Many of the questions I would have liked to ask would have been about his childhood, and coming of age in war-torn China. I never even found out about his family, or his courting of my mother. Other questions would probably have been too big for proper answers, like whether he had any regrets or dreams that remain unfulfilled. I couldn't ask if he was afraid of dying or feeling at peace. I don't think there were any misunderstandings that needed to be cleared up between us, but then again, because I didn't open my mouth to ask, who knows?

Even if I had gathered the courage to ask him all these questions at a time that he must have recognized as the end of his life, he probably would have demurred or deflected them. A lifetime habit of being taciturn wouldn't have changed. As it was, he remained the quiet man he was till the end.

And even if we have time for a last conversation, how can there be enough for little more than a few words? For those of us left behind to mourn our loss, we seek some words of assurance, that all is forgiven and we are absolved. For the departing soul, we hope for peace and the certainty that all that needed to be done would have been taken care of.

Most of us don't get to choose when we leave this earth. Even my friend's husband, L, said on a couple of occasions to different people in the days before his death that you simply don't know. I like to think that if I were to die now, I would be quite prepared for it. I've put my affairs in order and left clear instructions on what needs to be done. I've packed in quite a lot of living into my not-quite 60 years, and my son is a grown man. Perhaps my only regret is that I would not have seen him settle down and start a  family.

L's death has reminded me yet again of the fragility and uncertainty of life. I'm pretty close to my son, nevertheless I'm planning to sit down with him soon and have that last conversation with him because you really never know. I'll invite him to ask me questions that he's always had and (maybe) never got the chance to ask.

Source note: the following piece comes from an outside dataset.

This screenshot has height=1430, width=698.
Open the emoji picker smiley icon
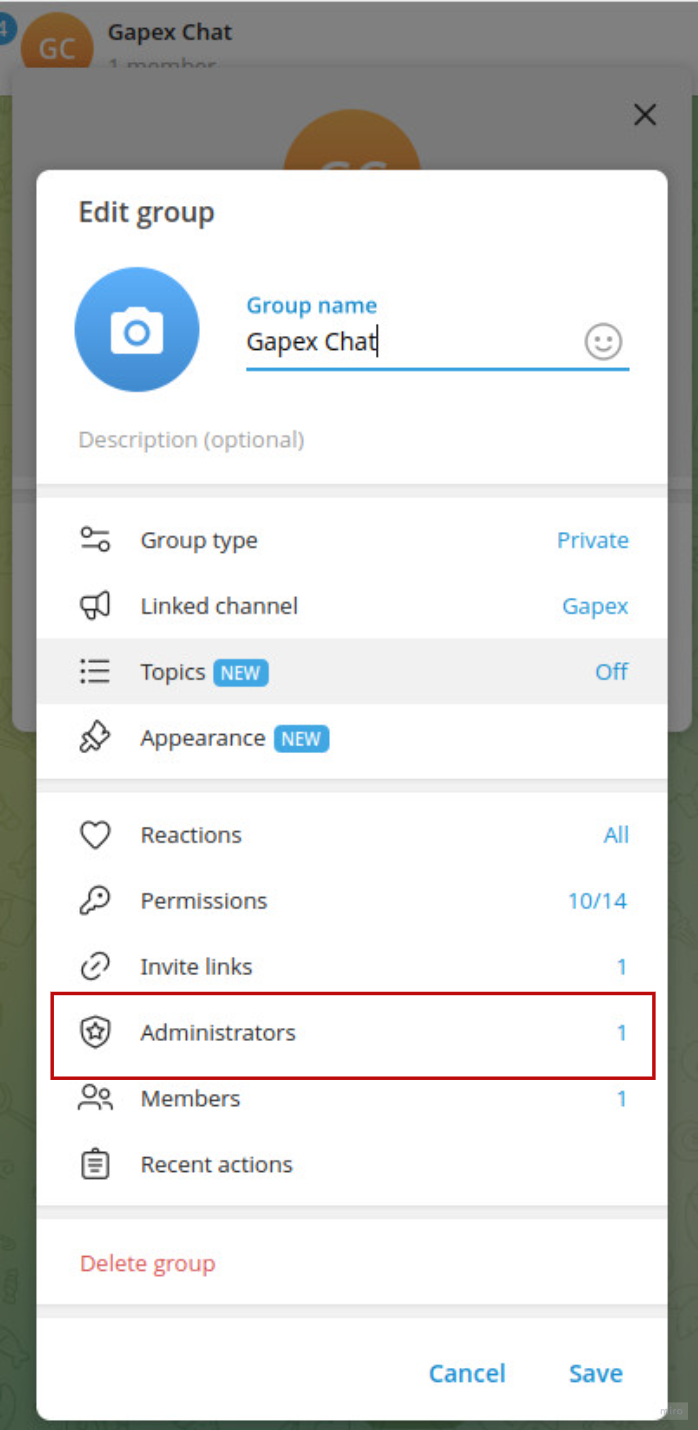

The L I knew was a caring and loving husband, father, son and brother. He was a dependable and stalwart friend to many, always ready to lend a hand. He had a true sense of justice, discerning clearly between right and wrong. He treasured his time with his family, making sure to take them for vacations that they can now look back on with fond memories. Among his many talents was his amazingly green thumb. I always admired his garden, which he tended beautifully.

None of his loved ones had that last conversation with L, but they can gain some solace from the fact that his passing was instantaneous and he didn't suffer. They have memories, of course, of holidays together, snippets of conversations, jokes shared, a hug and kiss, a word of advice. I had a look at his garden yesterday and said a prayer. Perhaps that will suffice as my goodbye.